Familiares de los 43 estudiantes desaparecidos, durante una protesta en Ciudad de México. 26 de diciembre 2015. AP Photo/Marco Ugarte. Todos los derechos reservados.
El profesor Sergio Aguayo, del Colegio de México y de la Universidad de Harvard, es uno de los mayores pensadores de México y un referente para mucha gente. Explica cómo, “desde el desamparo”, los mexicanos intentan sobrellevar días aciagos de desprotección estatal, de connivencia entre el crimen organizado e instancias policiales, jurídicas y políticas, que, en lugar de garantizar la seguridad de los ciudadanos, oscilan entre la complicidad, la connivencia descarada y la indiferencia ante el dolor de las víctimas. Aguayo participó recientemente en un seminario internacional en los Paises Bajos bajo el título de “Desorden a orden: conflicto y recursos de legitimidad en contextos de conflictos, violencia expansiva u otras formas de desorden”.
José Zepeda: Tlatelolco y Ayotzinapa: un analista o investigador podría concluir, sin parecer ignorante, que se trata de dos momentos diferentes, con motivaciones distintas. El 68 como aspiración transformadora, Ayotzinapa como rebeldía juvenil. Y sin embargo, usted asegura que hay una profunda e ineludible continuidad. ¿Cuál es la vinculación?

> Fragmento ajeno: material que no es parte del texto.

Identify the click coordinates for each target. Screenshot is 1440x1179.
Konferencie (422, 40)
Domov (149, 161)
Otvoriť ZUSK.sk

Sergio Aguayo: La razón de existir de un Estado es garantizar la seguridad de la población, para lo cual cuenta con el monopolio legítimo del uso de la fuerza. A partir de esa premisa, Tlatelolco y Ayotzinapa representan dos expresiones de un mismo fenómeno: la pérdida por parte del gobierno mexicano del control sobre la fuerza. En la noche de Tlatelolco era un Estado todopoderoso, omnipotente, y sin embargo pierde el control sobre la violencia estatal. A partir de allí se desencadena la transformación de México. Sostengo que a partir de ese momento al Estado se le empiezan a ir por entre los dedos el control de la fuerza, que la incorpora luego el crimen organizado, además de otras fuerzas políticas y estatales. Al final es el mismo problema: un Estado que, al no controlar la violencia, tampoco es capaz de proteger a sus ciudadanos.
JZ: ¿Tlatelolco significa, pues, un antes y un después en la historia de México?
SA: Los parteaguas de la historia son siempre momentos simbólicos: la toma del Palacio de Invierno y la Bastilla son instantes que ejemplifican procesos mucho más complejos. En el caso de Tlatelolco, es un momento traumático porque se trata de la ejecución de civiles pacíficos frente a la prensa internacional - la nacional informaba muy poco. La repercusión, la brutalidad del golpe para el régimen fue que los periodistas informaran al mundo que el país que organizaba las Olimpiadas había sido el autor de una matanza. La tesis del primer momento fue que el autor material fue el ejército, pero en realidad se trató de un operativo más enmarañado, armado por el Presidente de la República, que envió a un grupo de oficiales del Estado Mayor Presidencial a controlar a una población indefensa.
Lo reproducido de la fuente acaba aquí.